Incentivos: del hogar a la sociedad

Chillán [Noviembre 2014] Todas las acciones que realizamos y las decisiones que tomamos racionalmente son influenciadas por incentivos. Estos incentivos existen de acuerdo a las motivaciones que tenemos. Por ejemplo, para una persona con vocación de servicio, el tamaño de su sueldo no es un incentivo para su desempeño profesional.

El asunto de los incentivos es muy importante en el mundo de hoy, donde no se debe obligar a las personas a que se comporten de una forma específica. Por lo tanto, los padres entregan incentivos a los hijos para que se comporten de forma adecuada, las empresas entregan incentivos a los trabajadores para que rindan de una forma esperada y el gobierno genera incentivos para que las empresas se comporten de forma ética y responsable, y finalmente, la decisión de comportarse “correctamente”, es propia del individuo: no se obliga a nadie.

Sin embargo, aunque el gobierno, las empresas y los padres entreguen incentivos esperando un comportamiento positivo, la sociedad igualmente provee de incentivos, pero muchas veces negativos. En economía, se llama a éstos: incentivos perversos. Por ejemplo, las AFP les cobran lo mismo a sus clientes sin importar si estos pierden o ganan en sus fondos ¿tienen incentivos para aumentar la renta futura de sus afiliados? Un médico que atiende sólo por consulta particular, no por FONASA ¿estudió medicina incentivado por el servicio a la sociedad? Y así se pueden encontrar otros ejemplos.

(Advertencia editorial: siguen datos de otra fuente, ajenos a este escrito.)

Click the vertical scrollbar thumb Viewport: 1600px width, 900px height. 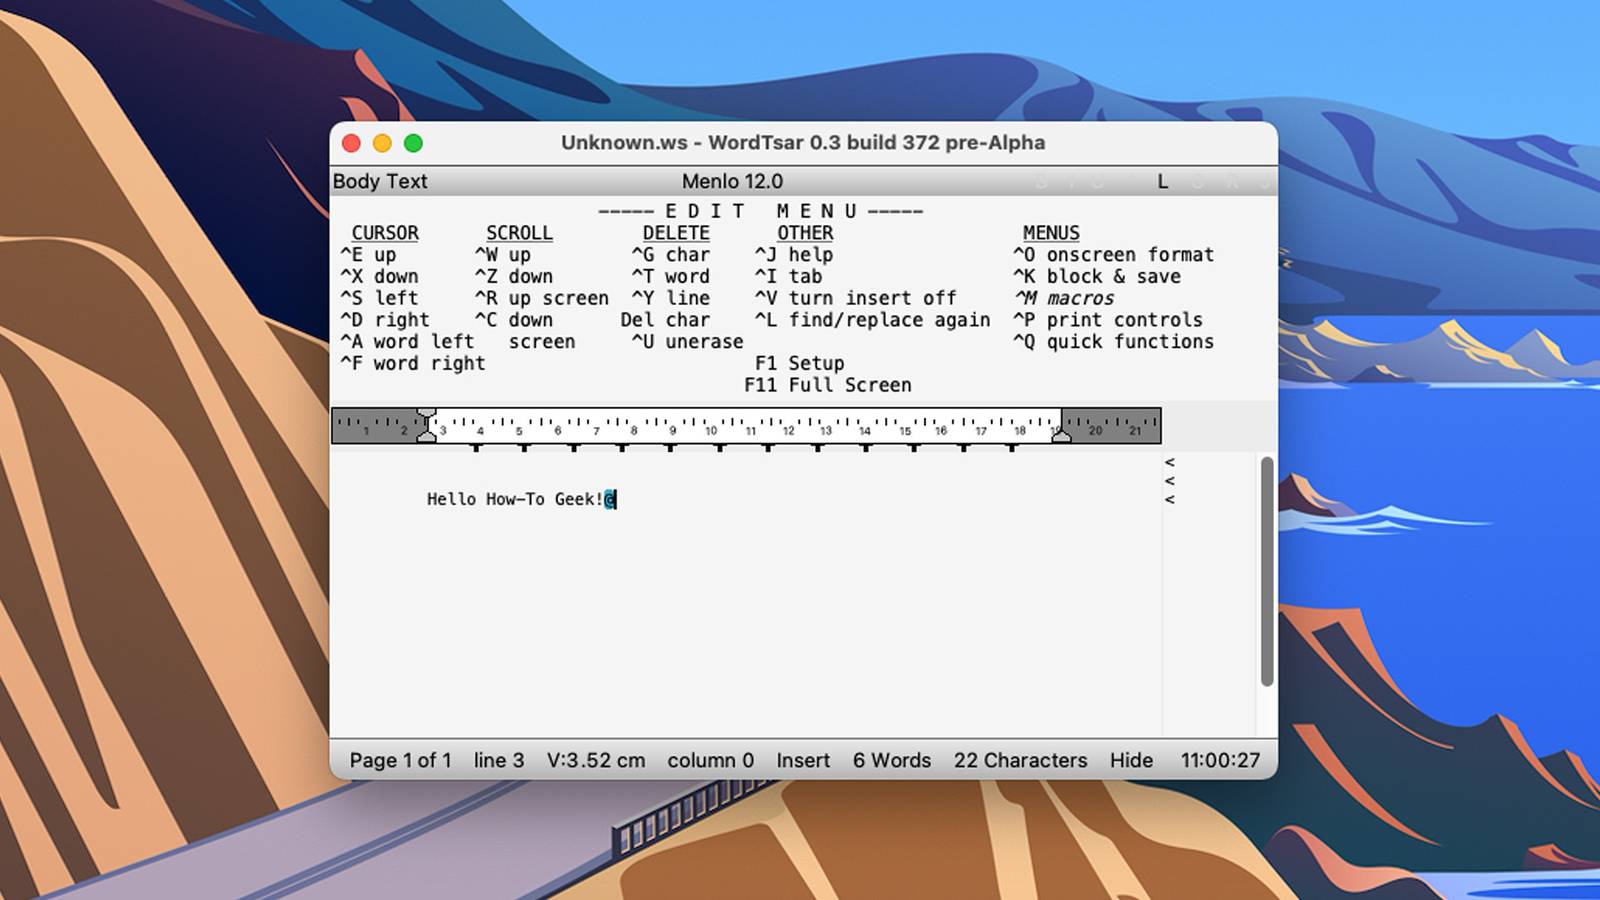coord(1267,570)

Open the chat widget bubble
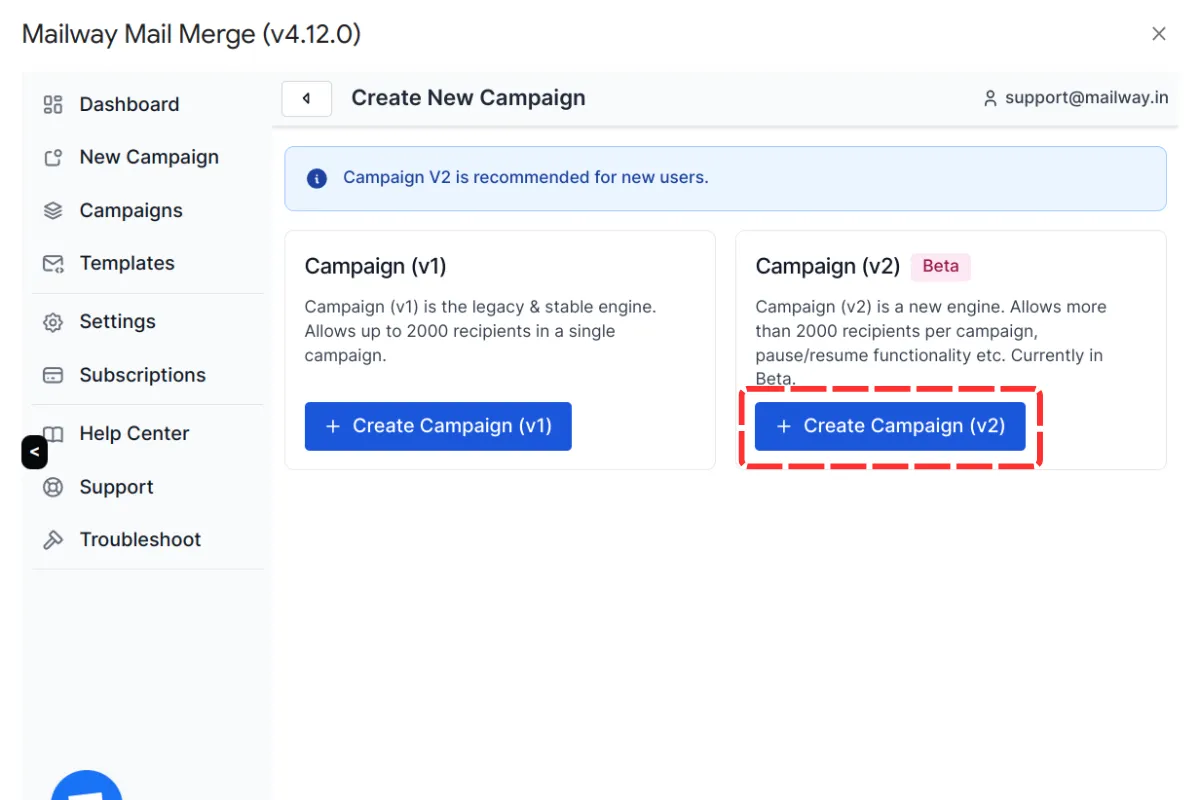coord(87,790)
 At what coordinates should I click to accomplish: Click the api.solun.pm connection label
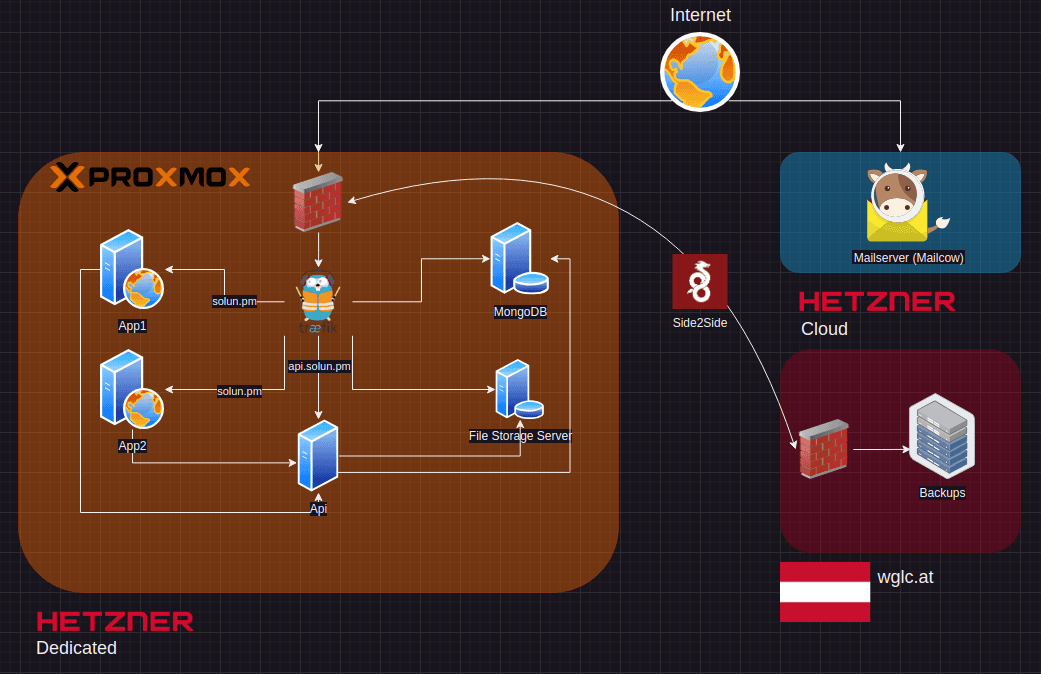coord(319,366)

En este sentido, el gobierno diseña y rediseña instrumentos para fiscalizar el comportamiento ético a nivel público y privado, construyendo mecanismos de incentivos económicos. Pero, ¿has pensado si los países más desarrollados poseen mejores incentivos que los nuestros, y por eso “son mejores” en términos económicos y cívicos?

Creo que la respuesta no está en, simplemente, construir incentivos externos, sino que la mayoría de éstos debieran ser internos. Observa esta idea, continuando con el ejemplo de la crianza de los hijos: después de varios años de educación impartida en casa, los niños y jóvenes hacen lo correcto, no porque saben que recibirán un incentivo o castigo, sino porque saben que es un deber ante sus padres, a quienes aman, saben que tienen participación en una sociedad y son responsables con ello, y se ha formado en ellos (con mucha dedicación de sus padres) una estructura moral inquebrantable. Donde ahora el joven no se comporta como el resto de sus pares, sino como aprendió en casa que un ciudadano debe hacerlo. Y este ciudadano responsable, al tomar participación en una empresa, como obrero o profesional transmitirá esta conducta moral y ética en todo lo que hace y la empresa ya no necesitará incentivos para ser socialmente responsable porque los que la dirigen ya lo son. Y el gobierno, dirigido por este mismo tipo de personas, ya no necesita dedicar recursos a fiscalización ni construcción de incentivos, porque todo el entorno económico, responde a una misma regla ética.

Todo esto es utópico. Pero mi opinión es que la sociedad corrupta en la que hoy participamos es sólo el resultado de los incentivos impartidos al principio de esta cadena de acontecimientos: en el hogar, que es la base de la sociedad.